Text.
John Prine was one of my favorite writers. When he died of Covid, I took a day off to mourn him. As always, I found refuge in his lyrics.
His songs are full of stories that somehow marry goofiness, poignancy, and deep sadness. Despite appreciation for his work, my husband can listen to Prine only in short spurts or he will sink into melancholy. I’m so surprised by this, because it’s the sadness that I appreciate most. Writing that captures our worries and griefs comforts me. No, much more. It buoys me. I rise.
All genuine hardship and loss boil down to the same elemental pain, and no one gets through this life unscathed. How lucky we are to see the proof—in prose, verse, music, painting—that we are not alone with our dark thoughts, this trembling uncertainty, that moment of boiling rage. I am channeled, and so I am heartened and then fortified. Now I’m ready to give it all another go.
As our March issue goes live, I am channeled by Erica Kent’s “The Shut-In,” a piece starring a version of myself I work hard not to be, and I know I am far from alone in that, as the pandemic has shown so many of us. In Danielle Joffe’s “Reduction,” I am heartened by a kind of courage I’ve had to summon myself, as have all the women I know. And “My New York Accent” by Anne Myles fortifies the “I am who I am” confidence we’re all building and rebuilding.

Work task 1. Reproduce the stretch of the essay on John Prine from "John Prine was" through "me. I rise.", word for word.
Work task 2.
Answer these questions using the essay on John Prine:
(a) What did the writer do when Prine died of Covid?
(b) In what way can the writer's husband listen to Prine without sinking into melancholy?
(c) Who wrote "Reduction"?

Dataset entries.

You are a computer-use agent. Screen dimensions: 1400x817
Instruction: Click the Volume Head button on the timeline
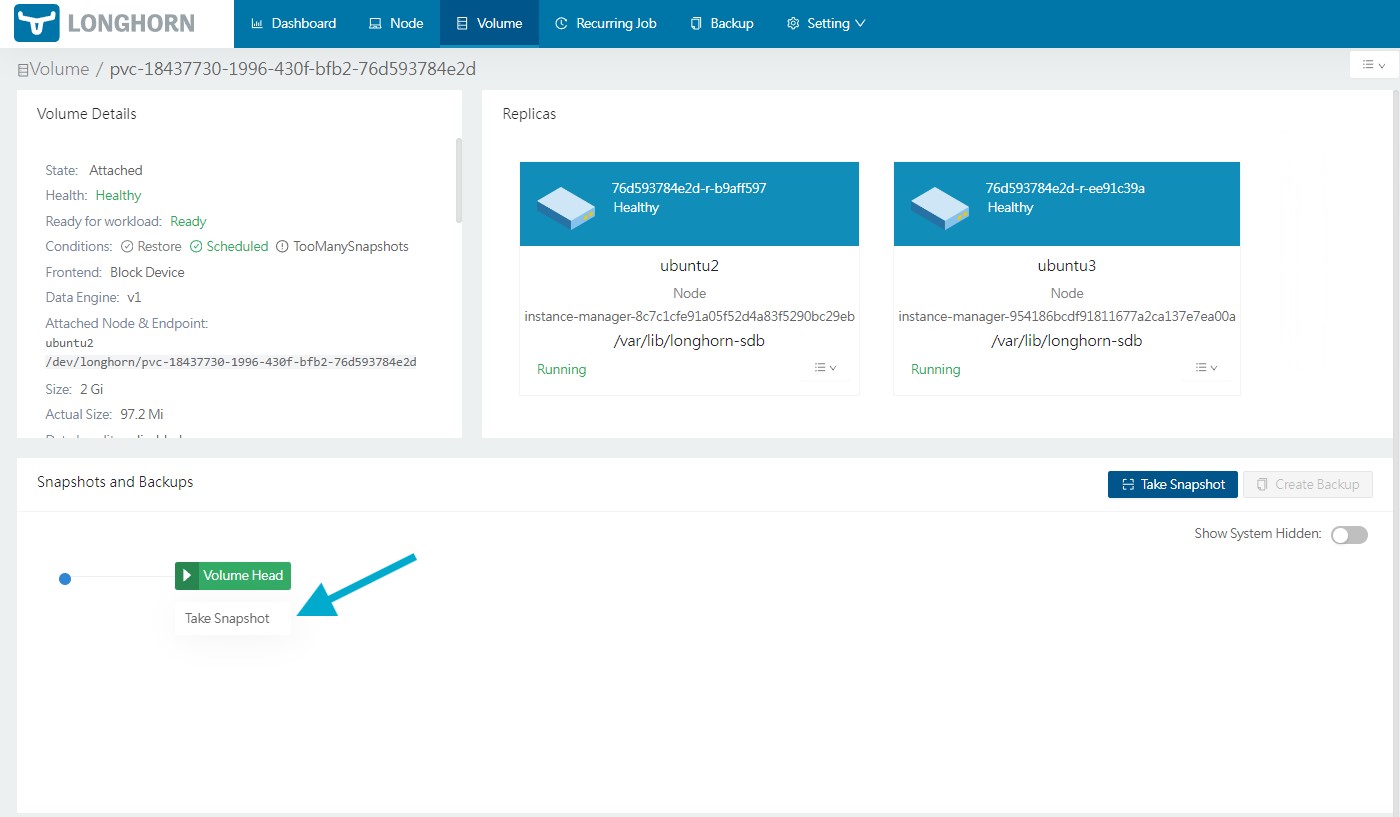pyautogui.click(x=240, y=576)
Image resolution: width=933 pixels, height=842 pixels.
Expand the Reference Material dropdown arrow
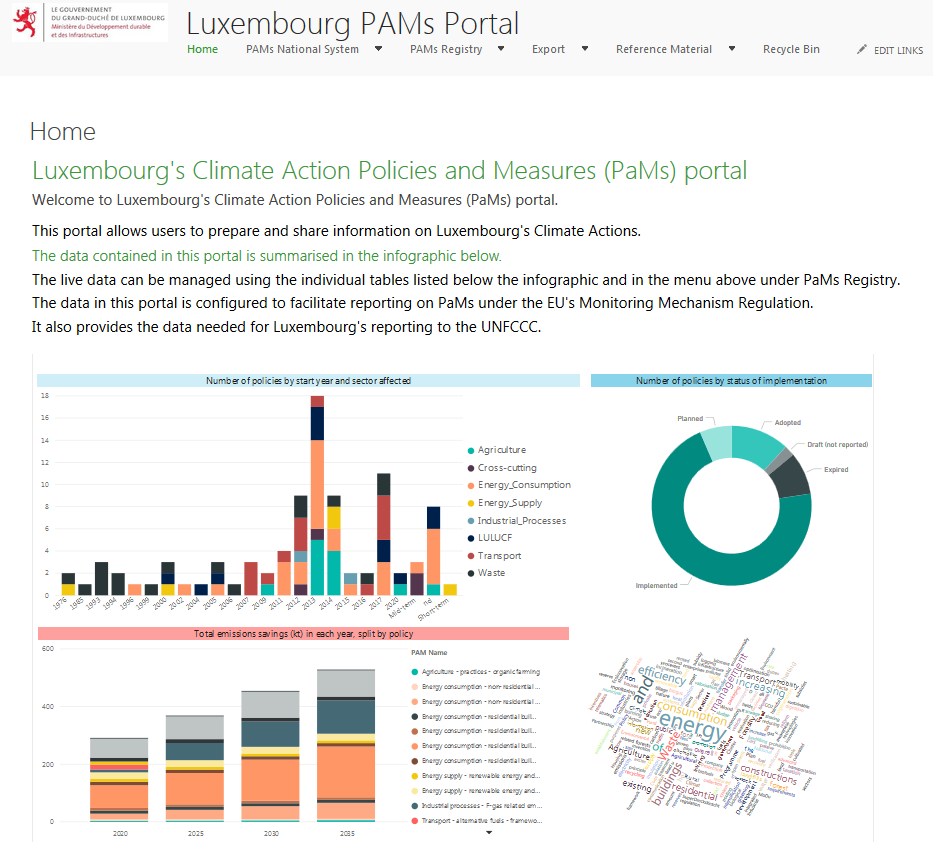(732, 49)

Task output 1.
John Prine was one of my favorite writers. When he died of Covid, I took a day off to mourn him. As always, I found refuge in his lyrics.
His songs are full of stories that somehow marry goofiness, poignancy, and deep sadness. Despite appreciation for his work, my husband can listen to Prine only in short spurts or he will sink into melancholy. I’m so surprised by this, because it’s the sadness that I appreciate most. Writing that captures our worries and griefs comforts me. No, much more. It buoys me. I rise.

Task output 2.
(a) The writer took a day off to mourn him.
(b) Only in short spurts.
(c) Danielle Joffe.